The crowd at President Trump’s inauguration on Jan. 20, 2017
© Whitehouse.govThe crowd at President Trump’s inauguration on Jan. 20, 2017.
When her stunning loss became clear on Election Night - as the crude and unqualified Trump pocketed the electoral votes of Pennsylvania, Michigan and Wisconsin - the Democrats refused to recognize what the elections results were telling them, that they had lost touch with a still important voting bloc, working-class whites.

Rather than face these facts, the national Democrats - led by President Obama and his intelligence chiefs - decided on a different approach, to seek to reverse the election by blaming the result on the Russians. Obama, his intelligence chiefs and a collaborative mainstream media insisted without presenting any real evidence that the Russians had hacked into Democratic emails and released them to the devastating advantage of Trump, as if the minor controversies from leaked emails of the Democratic National Committee and Clinton's campaign chairman John Podesta explained Trump's surprising victory.

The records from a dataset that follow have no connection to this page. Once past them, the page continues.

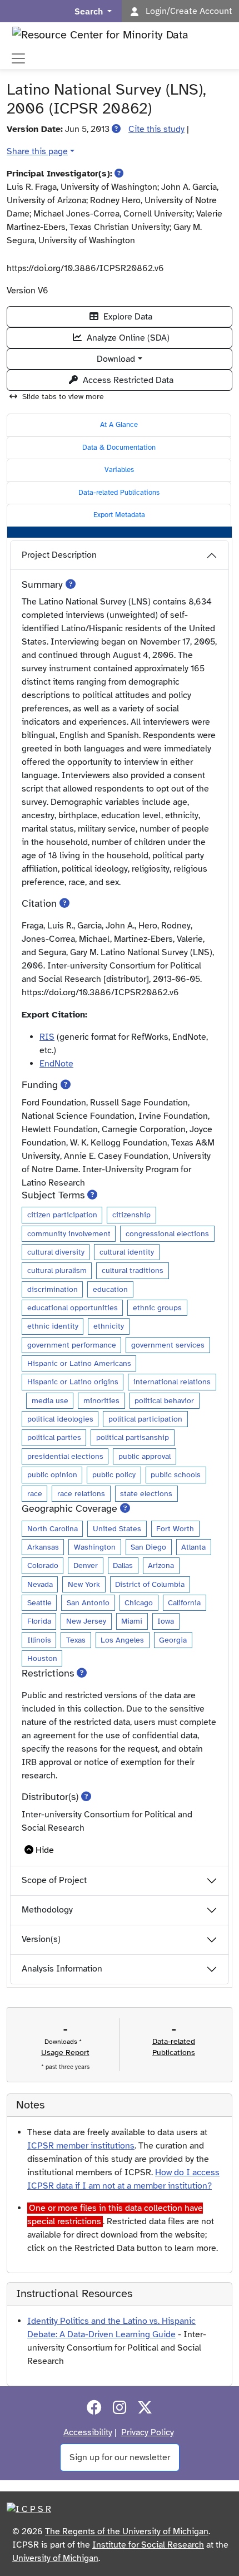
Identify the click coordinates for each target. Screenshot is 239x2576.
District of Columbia (150, 1584)
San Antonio (88, 1602)
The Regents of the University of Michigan (126, 2531)
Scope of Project (54, 1880)
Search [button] (89, 11)
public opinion (52, 1474)
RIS (46, 1037)
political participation (145, 1419)
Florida (39, 1621)
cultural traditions (132, 1270)
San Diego (148, 1547)
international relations (172, 1382)
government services (168, 1345)
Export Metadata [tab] (119, 514)
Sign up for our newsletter (119, 2457)
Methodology (47, 1909)
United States (117, 1528)
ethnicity (108, 1326)
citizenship (131, 1215)
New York (84, 1584)
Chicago (139, 1602)
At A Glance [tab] (119, 424)
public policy (114, 1474)
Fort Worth (175, 1528)
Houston (42, 1658)
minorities (101, 1400)
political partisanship (132, 1437)
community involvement (69, 1233)
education (110, 1289)
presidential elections (65, 1456)
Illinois (39, 1640)
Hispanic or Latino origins (72, 1382)
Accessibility (87, 2432)
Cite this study (156, 129)
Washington (95, 1547)
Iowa (165, 1621)
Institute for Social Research (148, 2544)
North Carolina (52, 1528)
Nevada (40, 1584)
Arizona (161, 1565)
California (184, 1602)
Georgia (173, 1640)
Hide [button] (45, 1850)
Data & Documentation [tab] (119, 447)
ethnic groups (157, 1307)
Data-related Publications (119, 492)
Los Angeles (122, 1640)
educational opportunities (72, 1307)
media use (50, 1400)
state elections (146, 1493)
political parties (54, 1437)
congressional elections (167, 1233)
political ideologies (60, 1419)
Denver (85, 1565)
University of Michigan (55, 2558)
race (34, 1493)
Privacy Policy (147, 2432)
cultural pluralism (57, 1270)
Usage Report (65, 2052)
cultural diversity (55, 1252)
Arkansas (43, 1547)
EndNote (56, 1063)
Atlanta (193, 1547)
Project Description (59, 555)
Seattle (39, 1602)
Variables (119, 469)
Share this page (37, 151)
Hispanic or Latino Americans (79, 1363)
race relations (81, 1493)
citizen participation (62, 1215)
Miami (131, 1621)
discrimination (52, 1289)
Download (116, 359)
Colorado (42, 1565)
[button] (116, 129)
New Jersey (86, 1621)
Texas (76, 1640)
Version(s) (41, 1939)
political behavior (164, 1400)
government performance (71, 1345)
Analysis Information (62, 1968)
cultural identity (126, 1252)
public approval (144, 1456)
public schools (176, 1474)
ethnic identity (52, 1326)
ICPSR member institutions (81, 2145)
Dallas (123, 1565)
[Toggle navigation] (18, 58)
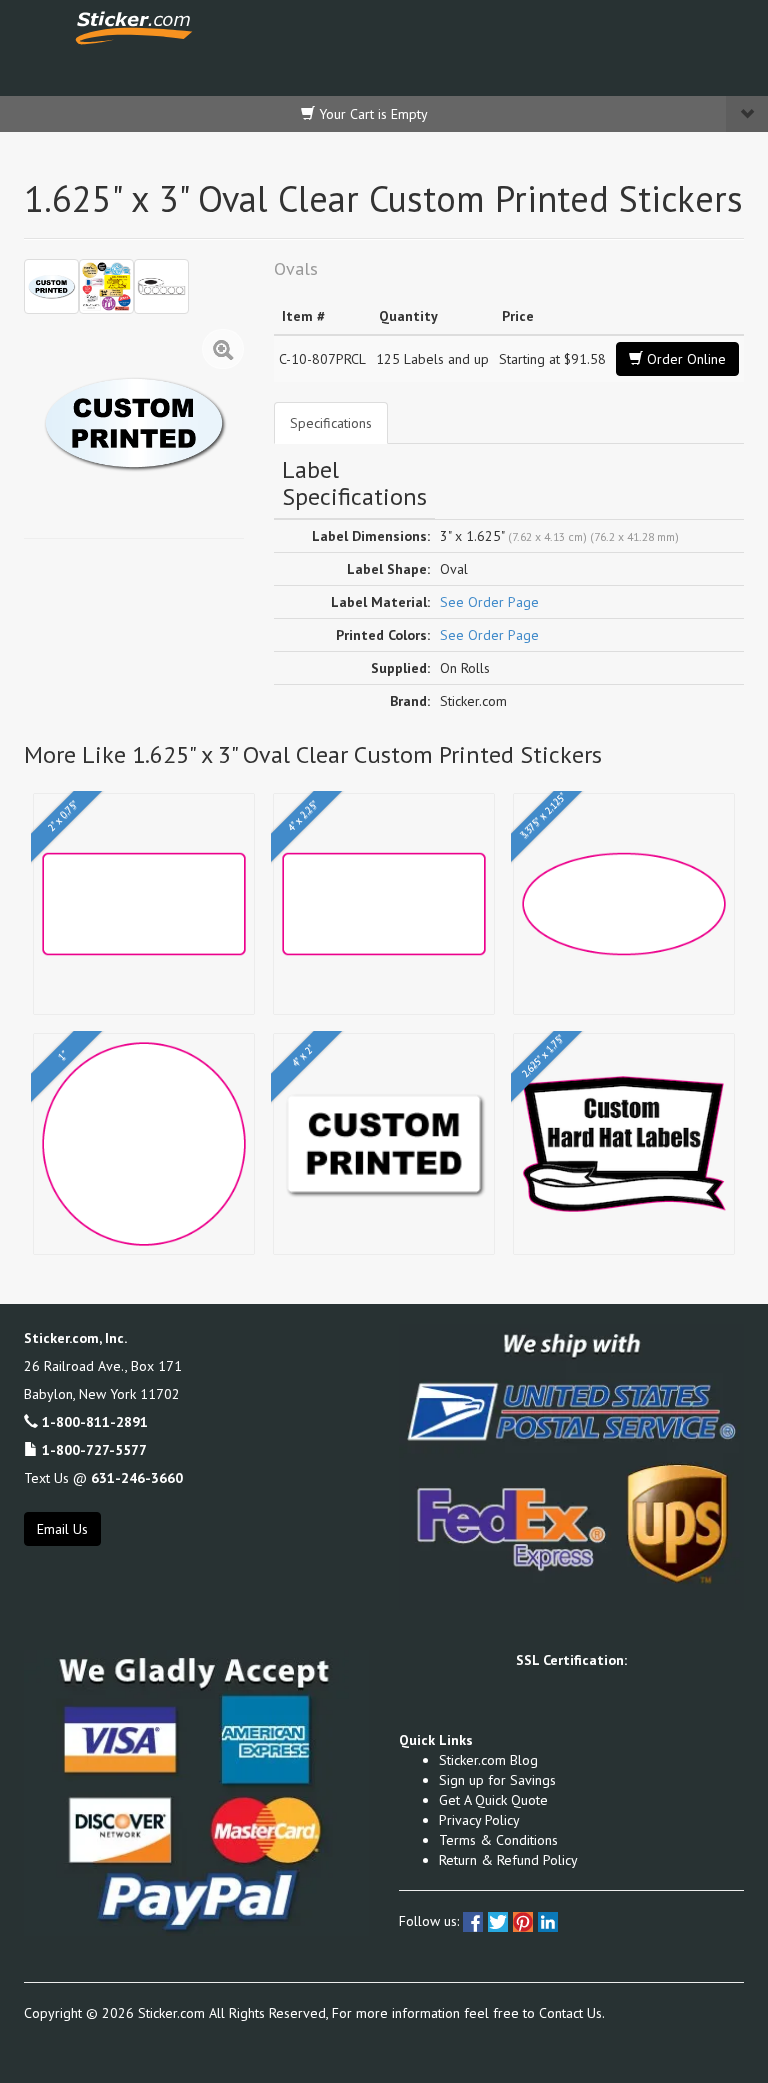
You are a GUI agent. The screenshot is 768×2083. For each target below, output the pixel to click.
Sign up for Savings (497, 1780)
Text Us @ (103, 1478)
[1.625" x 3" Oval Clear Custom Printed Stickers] (51, 286)
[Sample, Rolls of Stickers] (161, 286)
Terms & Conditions (498, 1840)
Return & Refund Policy (508, 1860)
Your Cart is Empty (371, 114)
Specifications (331, 423)
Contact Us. (572, 2013)
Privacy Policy (479, 1820)
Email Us (62, 1529)
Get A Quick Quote (493, 1800)
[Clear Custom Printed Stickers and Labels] (106, 286)
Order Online (684, 359)
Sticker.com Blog (488, 1760)
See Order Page (489, 602)
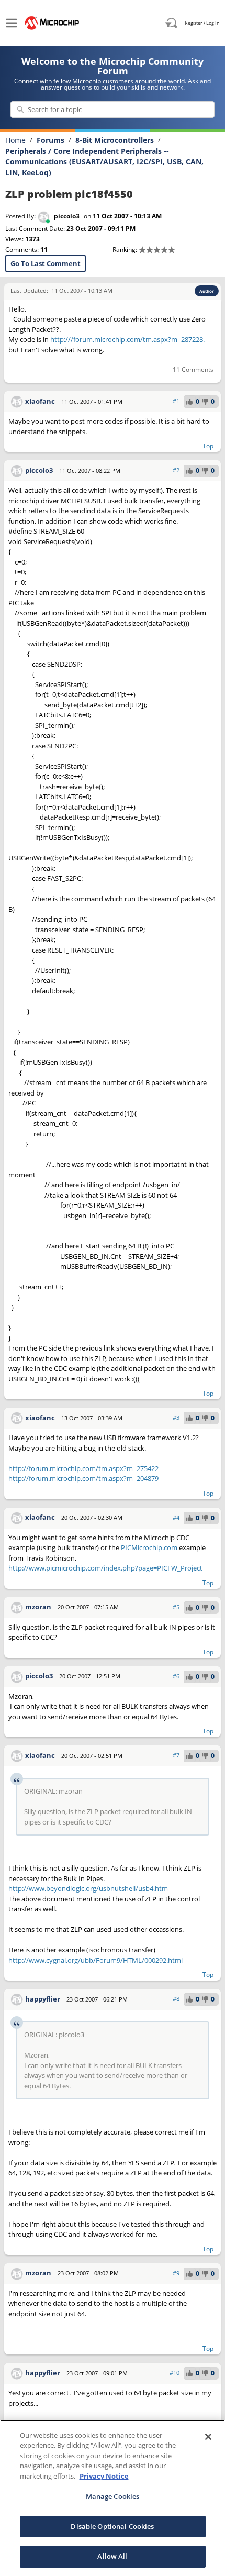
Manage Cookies (113, 2496)
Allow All (112, 2556)
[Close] (208, 2436)
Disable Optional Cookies (112, 2526)
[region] (112, 2498)
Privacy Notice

As part of this strategy, any Trump link to Russia - no matter how inconsequential, whether from his businesses or through his advisers - became the focus of Woodward-and-Bernstein/Watergate-style investigations. The obvious goal was to impeach Trump and ride the wave of Trump-hating enthusiasm to a Democratic political revival.

In other words, there was no reason to look in the mirror and rethink how the Democratic Party might begin rebuilding its relationships with the white working-class, just hold hearings featuring Obama's intelligence chieftains and leak damaging Russia-gate stuff to the media.

But the result of this strategy has been to deepen the Democratic Party's reliance on the elites, particularly the self-reverential mavens of the mainstream media and the denizens of the so-called "deep state." From my conversations with Trump voters, they "get" what's going on, how the powers-that-be are trying to negate the 63 million Americans who voted for Trump by reversing a presidential election carried out under the U.S. constitutional process.

A Letter from 'Deplorable' Land

New York Times headquarters
© Wikipedia
Some Trump supporters are even making this point publicly. Earlier this month, a "proud deplorable" named Kenton Woodhead from Brunswick, Ohio, wrote to The New York Times informing the "newspaper of record" that he and other "deplorables" were onto the scheme.

"I wanted to provide you with an unsophisticated synopsis of The New York Times and the media's quest for the implosion of Donald Trump's presidency from out here in the real world, in 'deplorable' country. ... Every time you and your brethren at other news organizations dream up a new scheme to get Mr. Trump, we out here in deplorable land increase our support for him. ...

"Regardless of what you dream up every day, we refuse to be sucked into your narrative. And even more humorously, there isn't anything you can do about it! And I love it that you are having the exact opposite effect on those of us you are trying to persuade to think otherwise.

"I mean it is seriously an enjoyable part of my day knowing you are failing. And badly! I haven't had this much fun watching the media stumble, bumble and fumble in years. I wonder what will happen on the day you wake up and realize how disconnected you've become."

So, despite Trump's narcissism and incompetence - and despite how his policies will surely hurt many of his working-class supporters - the national Democrats are further driving a wedge between themselves and this crucial voting bloc. By whipping up a New Cold War with Russia and hurling McCarthistic slurs at people who won't join in the Russia-bashing, the Democratic Party's tactics also are alienating many peace voters who view both the Republicans and Democrats as warmongers of almost equal measures of guilt.

While it's certainly not my job to give advice to the Democrats - or any other political group - I can't help but thinking that this Russia-gate "scandal" is not only lacking in logic and evidence, but it doesn't even make any long-term political sense.